Deception Detection: How to Tell if someone is Lying to You
Following the Fox network's release of the successful television program Lie to Me* back in 2008 in which a truly audacious Brit in the U.S runs a firm that works with individuals, companies and security organisations to catch liars by studying their body language and facial expressions, I've had an almost unhealthy obsession with 'deception detection', or lie-spotting, as it's more commonly known, and it's a lot easier than most people (even professionals) would have you believe. All you need is a basic understanding of body language, a keen eye, a sceptical outlook and some common sense.
Introduction, Clichés and Misconceptions
The truth is, we all have the ability to tell when someone is lying to us, it doesn't require a degree in Psychology or even any specialist training, most people just simply don't know how to do it, I mean let's face it, you never knew how to tie your shoe laces until you were taught, did you? And if you ever were caught lying to your parent(s) as a child, the following article will more than likely explain how they did it! It's not particularly difficult unless you're dealing an exceptionally good liar, albeit there are some out there. You know what they say: Practise makes perfect.
Professionals and probably also some academics in Psychology, and especially Applied Psychology will tell you that deception detection accuracy is near enough impossible to achieve, even with professional training (Governements have been known to deliver such training to certain, selected individuals in the Military, FBI and other government organizations). However, I'm here to tell you that it's easier than you and a lot of the professionals think. Having said that, it's not entirely a case of "if the person looks down they're lying to you", either. What if the person looked down as something caught their eye? It's a little more scientific than that.
In order to catch a lie(ar) effectively you need to have these three things at the very least:
- A liar with something to lose if caught out, or a liar with something to gain if not (it is considerably more difficult and can almost be impossible to catch a trivial lie as the liar has a much easier time telling a lie that probably won't get him/her in any trouble if found out anyway)
- A a sceptical attitude towards the things you're told, regardless of who you're talking to
- And a keen eye.
Think you know your facial expressions? Try the University of Berkeley's Emotional Intelligence quiz and see what you score.
Body Language, Microexpressions & Speech Irregularities
If you're familiar with acclaimed american Psychologist Paul Ekman, chances are you're already familiar with the term 'Microexpression', for those however who are not, Microexpressions are suppressed and involuntary facial expressions. Microexpressions will typically last no longer than half a second and can be as short-lived as 0.25 miliseconds, they exist because of people's inability to conceal their emotions towards something or someone from others around them. These emotions can include but are not limited to: Anger, contempt, disgust, fear, happiness, sadness, and surpise.
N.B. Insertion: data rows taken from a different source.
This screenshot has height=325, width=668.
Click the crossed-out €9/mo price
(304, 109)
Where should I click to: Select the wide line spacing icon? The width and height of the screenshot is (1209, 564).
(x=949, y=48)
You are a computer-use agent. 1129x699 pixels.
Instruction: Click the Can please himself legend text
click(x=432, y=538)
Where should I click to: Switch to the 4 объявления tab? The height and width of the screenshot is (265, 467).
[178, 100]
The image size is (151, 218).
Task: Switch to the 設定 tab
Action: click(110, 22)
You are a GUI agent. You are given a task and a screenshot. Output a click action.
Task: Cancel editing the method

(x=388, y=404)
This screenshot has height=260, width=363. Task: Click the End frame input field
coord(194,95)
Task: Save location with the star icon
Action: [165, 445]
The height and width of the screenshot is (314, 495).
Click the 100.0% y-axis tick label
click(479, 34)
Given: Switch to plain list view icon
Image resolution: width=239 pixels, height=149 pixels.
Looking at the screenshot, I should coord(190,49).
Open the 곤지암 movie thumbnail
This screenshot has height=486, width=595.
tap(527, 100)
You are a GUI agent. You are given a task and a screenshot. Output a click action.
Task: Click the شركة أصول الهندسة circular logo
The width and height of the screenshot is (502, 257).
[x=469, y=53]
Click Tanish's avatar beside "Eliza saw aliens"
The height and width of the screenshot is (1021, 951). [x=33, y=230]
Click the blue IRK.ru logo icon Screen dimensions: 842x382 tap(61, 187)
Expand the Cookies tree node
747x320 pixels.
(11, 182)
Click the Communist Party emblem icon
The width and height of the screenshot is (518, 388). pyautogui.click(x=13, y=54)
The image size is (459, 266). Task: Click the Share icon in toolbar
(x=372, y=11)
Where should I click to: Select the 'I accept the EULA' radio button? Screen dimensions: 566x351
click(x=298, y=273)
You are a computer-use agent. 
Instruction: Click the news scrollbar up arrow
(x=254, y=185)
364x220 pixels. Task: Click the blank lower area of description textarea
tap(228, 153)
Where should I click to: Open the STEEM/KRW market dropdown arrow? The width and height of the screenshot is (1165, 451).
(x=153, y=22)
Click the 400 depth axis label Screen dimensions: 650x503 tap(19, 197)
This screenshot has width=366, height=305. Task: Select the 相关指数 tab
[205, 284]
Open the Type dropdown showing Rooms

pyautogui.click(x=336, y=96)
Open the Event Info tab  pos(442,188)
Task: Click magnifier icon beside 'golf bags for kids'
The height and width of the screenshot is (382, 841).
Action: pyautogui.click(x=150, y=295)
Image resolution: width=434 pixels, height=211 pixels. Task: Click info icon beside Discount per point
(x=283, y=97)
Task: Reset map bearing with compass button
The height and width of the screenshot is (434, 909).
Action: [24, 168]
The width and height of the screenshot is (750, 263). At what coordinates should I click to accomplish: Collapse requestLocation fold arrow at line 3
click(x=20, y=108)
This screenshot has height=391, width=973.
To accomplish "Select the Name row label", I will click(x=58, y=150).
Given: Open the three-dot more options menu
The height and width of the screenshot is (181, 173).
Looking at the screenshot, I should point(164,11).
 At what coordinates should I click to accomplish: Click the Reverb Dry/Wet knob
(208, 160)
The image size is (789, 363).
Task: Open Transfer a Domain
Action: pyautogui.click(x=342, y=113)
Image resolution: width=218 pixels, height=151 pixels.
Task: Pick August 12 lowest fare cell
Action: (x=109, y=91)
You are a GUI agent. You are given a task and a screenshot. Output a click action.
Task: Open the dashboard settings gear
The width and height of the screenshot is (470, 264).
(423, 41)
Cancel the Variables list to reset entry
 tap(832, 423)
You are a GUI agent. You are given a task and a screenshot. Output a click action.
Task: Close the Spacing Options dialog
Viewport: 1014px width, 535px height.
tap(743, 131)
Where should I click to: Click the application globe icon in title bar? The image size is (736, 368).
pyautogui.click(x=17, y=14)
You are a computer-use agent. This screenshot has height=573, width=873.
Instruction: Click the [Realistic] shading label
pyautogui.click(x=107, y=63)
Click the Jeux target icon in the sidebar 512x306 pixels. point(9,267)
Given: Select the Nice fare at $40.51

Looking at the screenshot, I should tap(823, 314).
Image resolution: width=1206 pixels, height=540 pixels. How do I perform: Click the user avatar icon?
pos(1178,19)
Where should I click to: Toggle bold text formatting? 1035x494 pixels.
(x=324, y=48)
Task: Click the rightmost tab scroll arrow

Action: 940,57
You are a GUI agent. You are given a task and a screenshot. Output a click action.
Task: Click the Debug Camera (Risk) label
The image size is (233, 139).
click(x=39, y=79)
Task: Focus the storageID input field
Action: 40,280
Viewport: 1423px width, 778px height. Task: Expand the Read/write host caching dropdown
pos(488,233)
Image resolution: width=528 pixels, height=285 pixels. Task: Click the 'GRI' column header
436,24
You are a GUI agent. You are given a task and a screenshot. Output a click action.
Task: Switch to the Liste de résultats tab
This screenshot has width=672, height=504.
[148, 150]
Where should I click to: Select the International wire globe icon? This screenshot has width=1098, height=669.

Further to Microexpressions, overall body language can also be a major indicator as to whether somebody is lying. Lying is an unnatural human trait, and as such, most people struggle to completely conceal lies, especially when there are high stakes involved (i.e something to lose if caught lying likewise something to gain if uncaught). More often than not, involuntary body movements, miniature shrugs, excessive hand movements and fidgetiness are all possible indicators of attempted deceit.
Accurate judgement of Body Language, Microexpressions and Speech Irregularities together should allow you to determine with fair accuracy as to whether or not a person is lying to you or to anyone else for that matter. Irregularity in speech is another factor to consider when trying to detect deception, speech hesitation, stuttering, over-explaining and deliberate, obvious over-exaggeration are all things to look out for.
Misinterpretations of Deceit & Conclusion
Going back on what was stated in the last section of this article, although all the indicators listed above can indeed be indicative as an attempt to conceal deceit, it's very easy to misinterpret them, when they are in fact, just nervorsnouss. For example, speech irregularities in a police interview doesn't necessarily mean the person is lying, it's equally if not sometimes more likely to be nervousness over anything else, having said that a completely innocent person is more likely to remain calm under scrutiny, if, they have nothing to hide.